Toen hij verder liep, merkte ik dat hij zijn kaak ontspannen had, en zelf ook kalmer was.

Ik trok mijn wenkbrauwen op. Hoe kon iemand van oké, naar boos, en daarna naar relaxed gaan in minder dan een uur?

‘’Kom je nog of niet?’’ Ik schrok op uit mijn gedachten, draaide me om, en zag dat Justin al aan de andere kant van het gebouw was.

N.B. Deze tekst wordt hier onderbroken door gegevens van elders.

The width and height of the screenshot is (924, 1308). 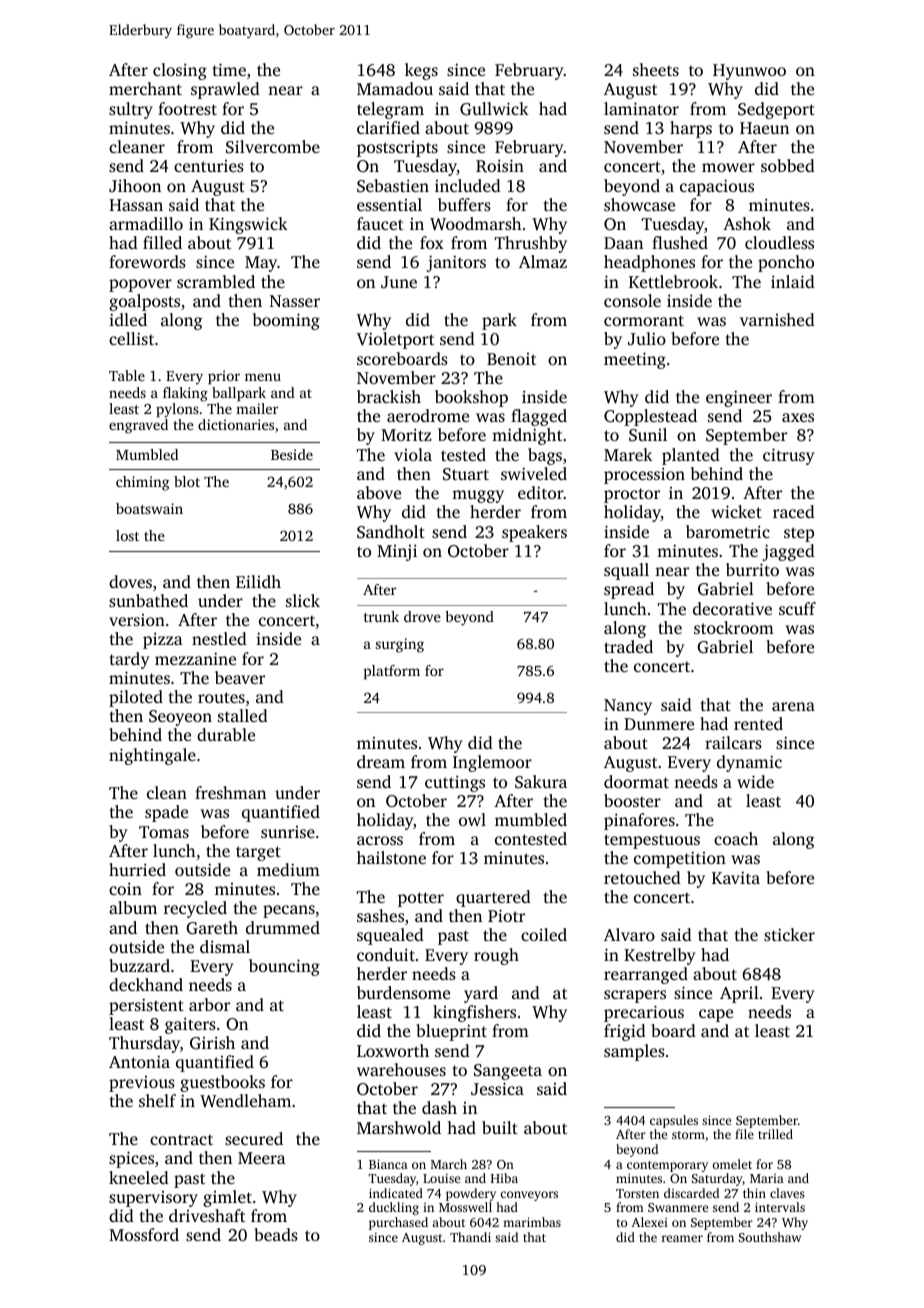 I want to click on clarified, so click(x=388, y=127).
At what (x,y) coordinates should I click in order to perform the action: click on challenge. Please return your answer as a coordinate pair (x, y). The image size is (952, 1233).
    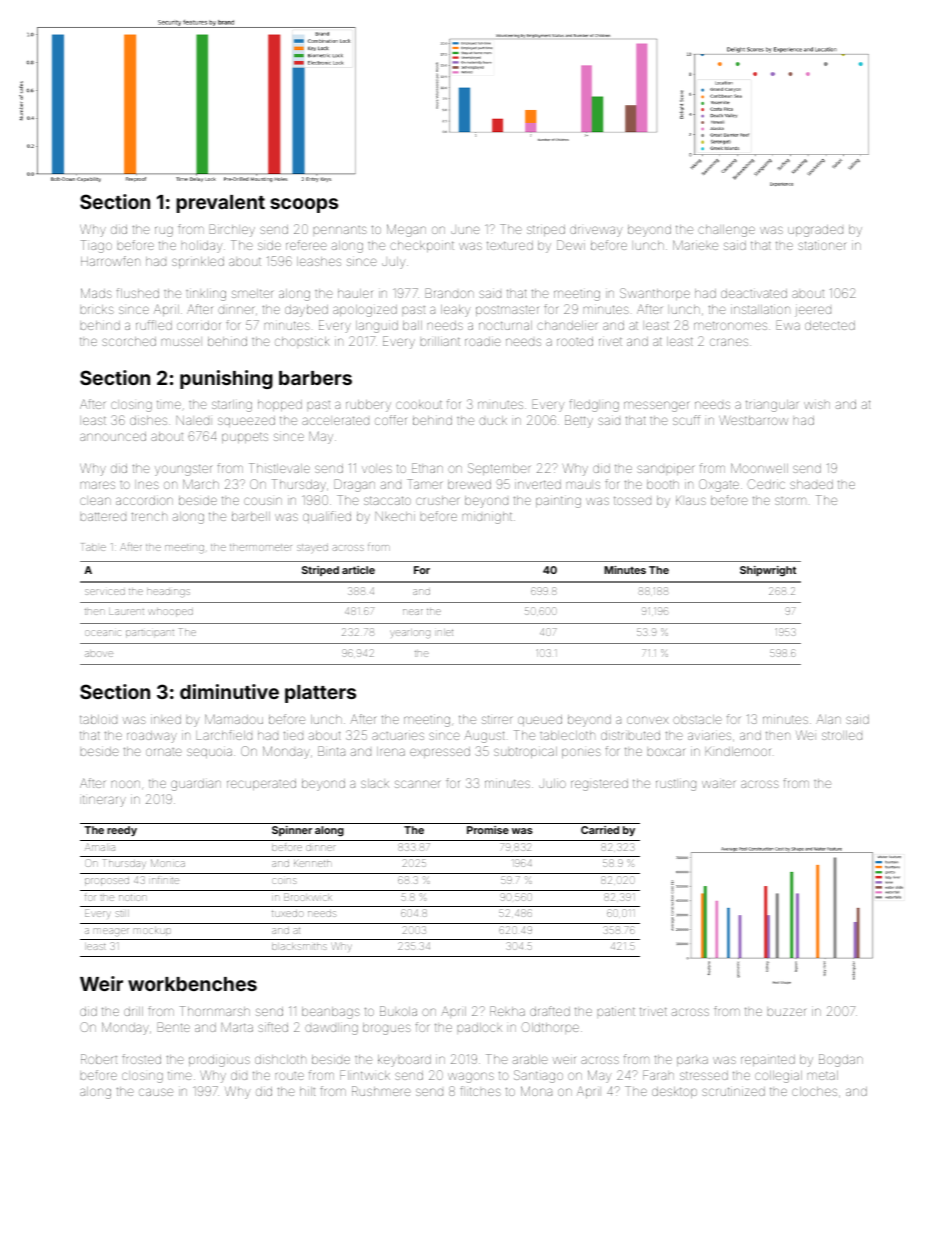
    Looking at the image, I should click on (726, 231).
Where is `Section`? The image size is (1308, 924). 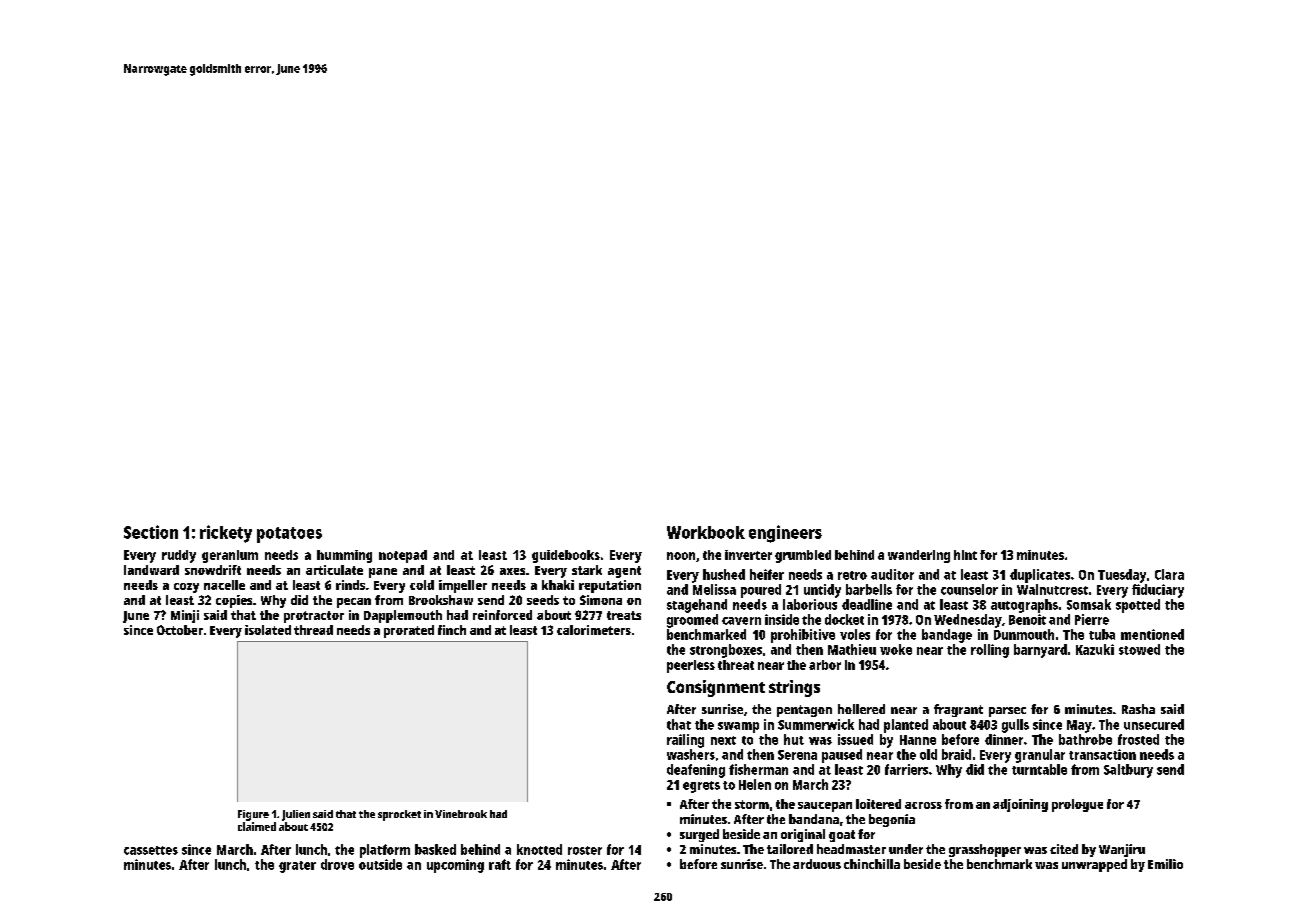
Section is located at coordinates (151, 532).
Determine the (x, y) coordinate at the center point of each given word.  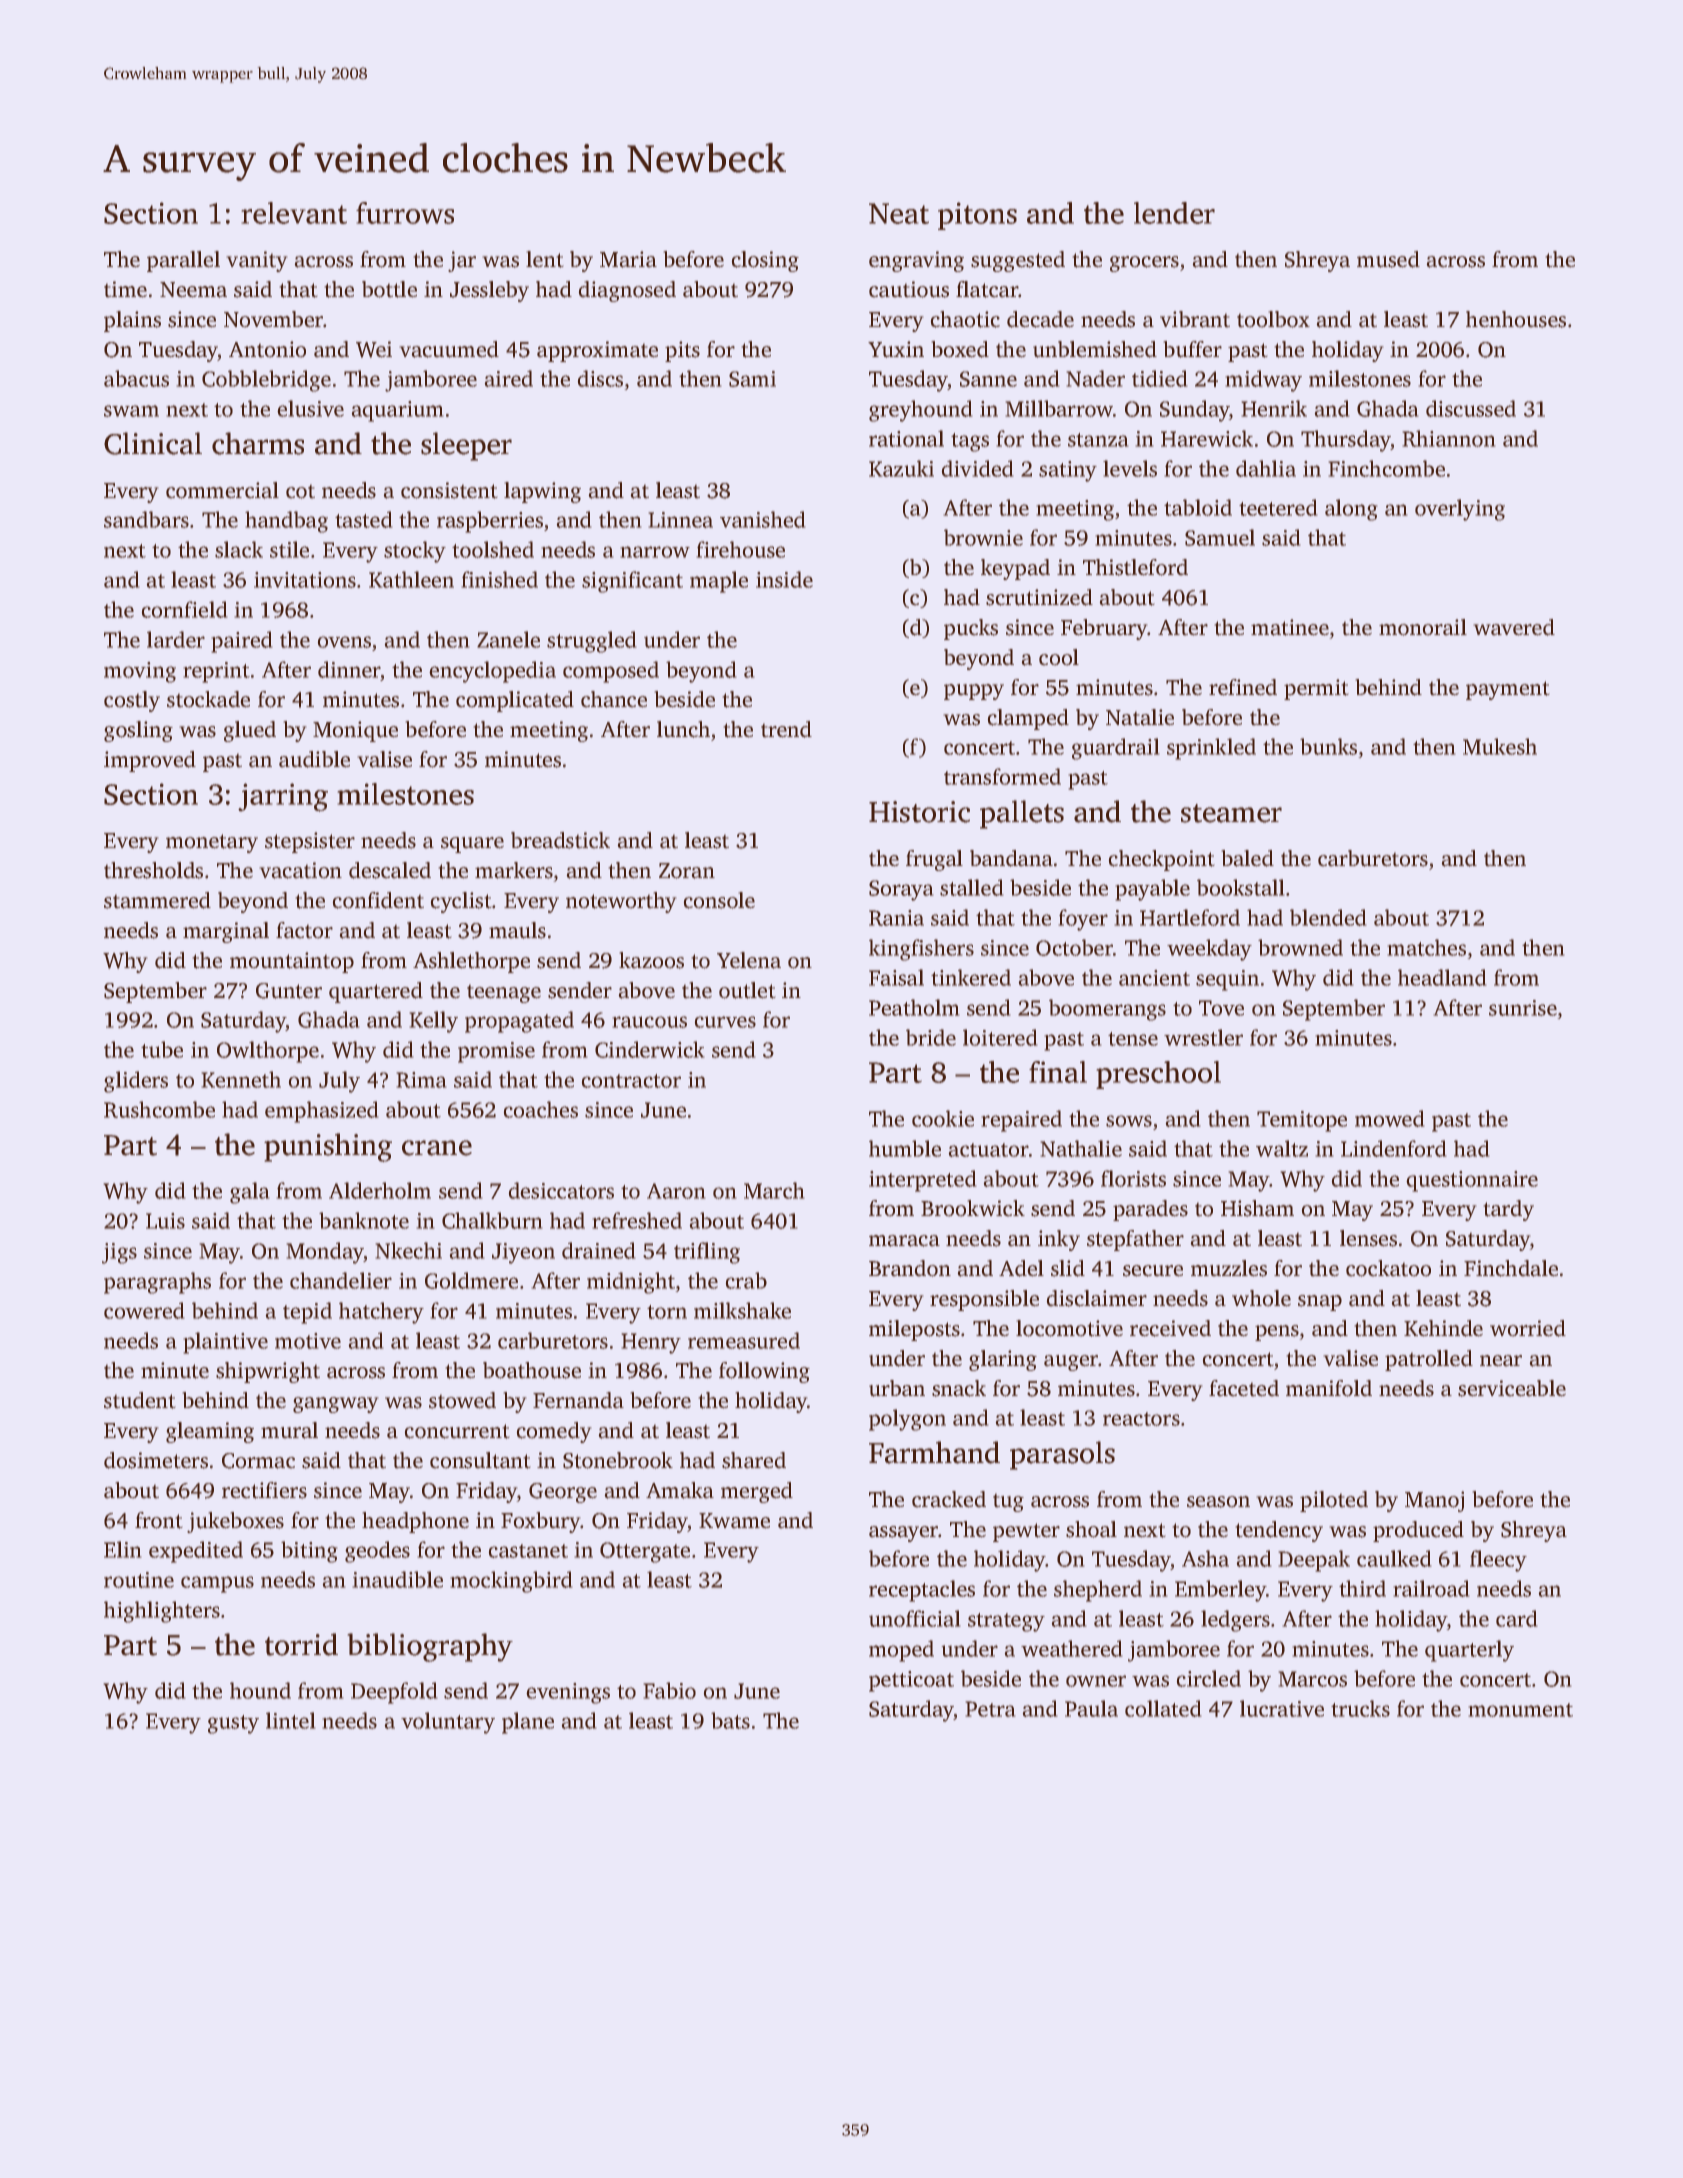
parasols (1062, 1455)
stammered (157, 900)
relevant (294, 213)
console (719, 900)
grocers (1144, 264)
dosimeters (156, 1460)
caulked (1394, 1558)
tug (1008, 1502)
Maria (628, 259)
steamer (1231, 813)
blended (1328, 917)
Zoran (687, 871)
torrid (301, 1644)
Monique (355, 731)
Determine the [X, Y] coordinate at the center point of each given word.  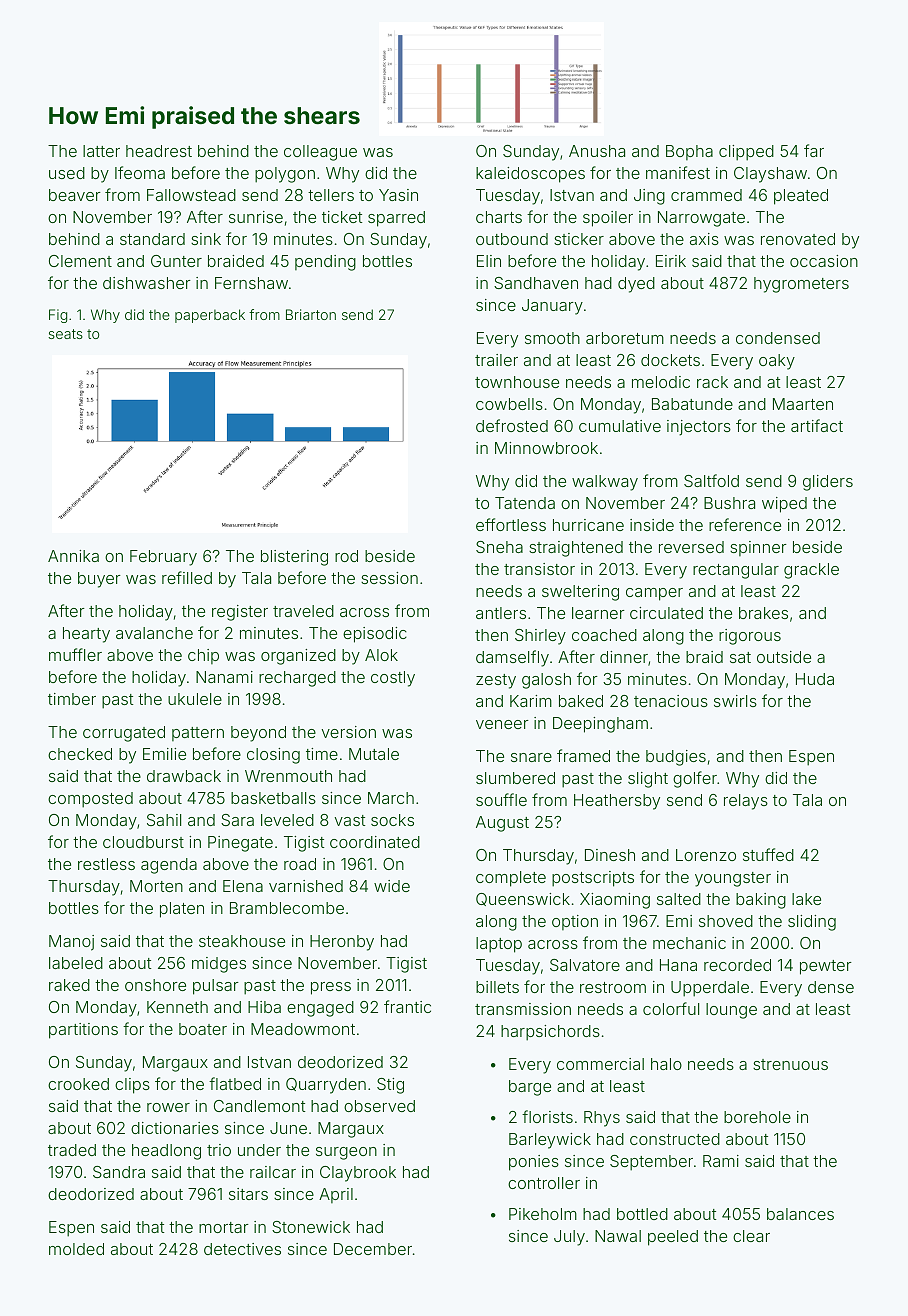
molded [76, 1249]
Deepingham [600, 725]
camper [654, 594]
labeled [76, 963]
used [67, 173]
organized [298, 657]
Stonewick [311, 1227]
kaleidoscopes [530, 175]
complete [511, 879]
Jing [649, 197]
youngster [733, 879]
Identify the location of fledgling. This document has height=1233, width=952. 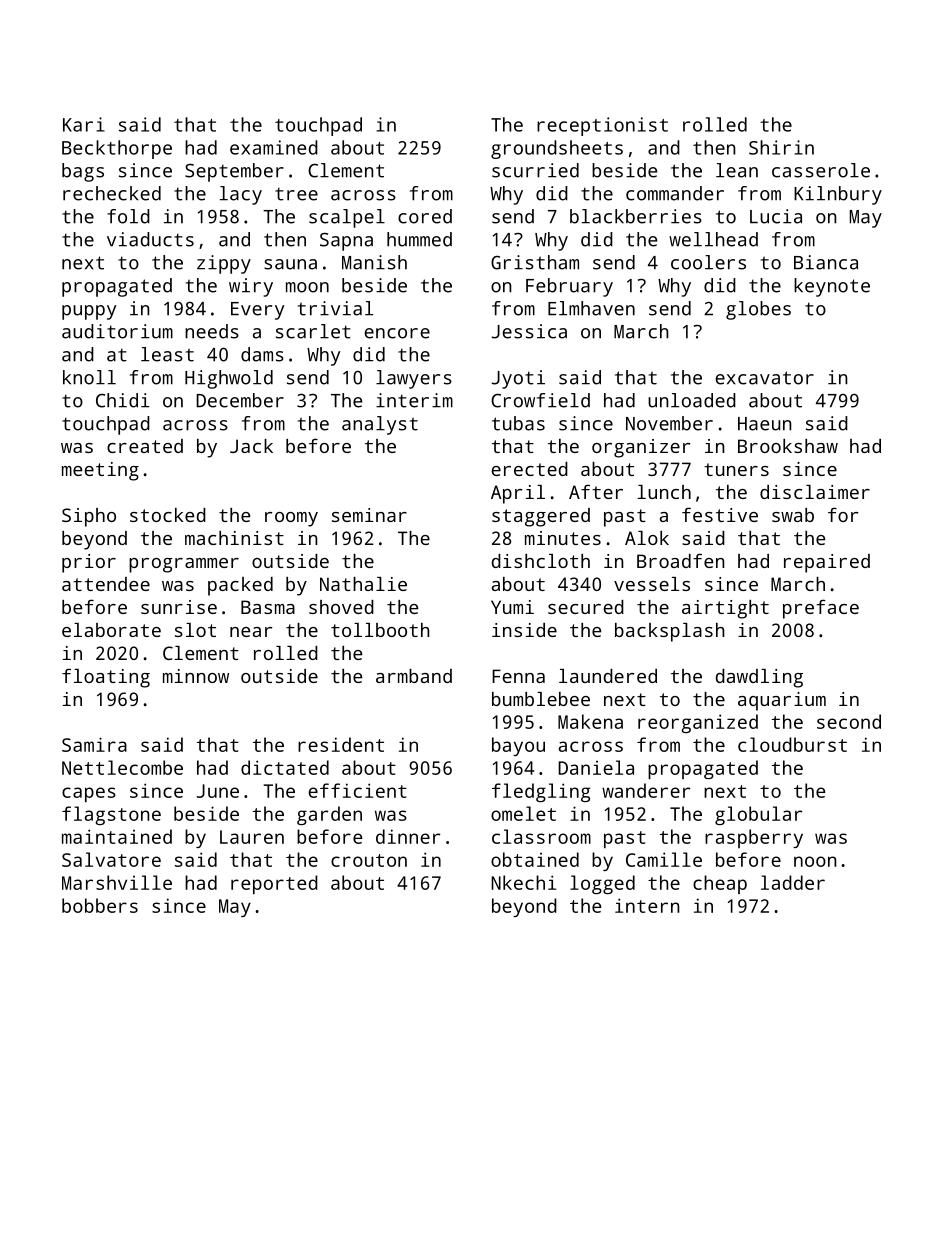
(541, 792).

Terwijl ik liep, keek ik om me heen zonder een woord te zeggen. In de muren zaten grote scheuren, en het plafon was half ingestort. Ik vroeg me af wat hier in vredesnaam was gebeurd.

‘’Wat is hier gebeurd?’’

Justin draaide zich niet om. In plaats daarvan bleef hij door lopen.

Even dacht ik dat hij me aan het negeren was, en stond op het punt om hetzelfde weer te vragen, toen hij buiten het warenhuis stopte (hij was door de achterdeuren gelopen). Hij stak zijn handen in zijn broekzakken, en keek naar de lucht.

Ik keek van zijn ogen, naar waar hij naar keek, en opeens werden mijn ogen groot van verbazing.

We stonden boven op een heuvel, en de lucht had de kleuren, roze, oranje, geel en paars. De wolken zweefden langzaam rond, en de zon scheef op ons. Je kon de halve stad vanaf hier zien. Het zag er prachtig uit.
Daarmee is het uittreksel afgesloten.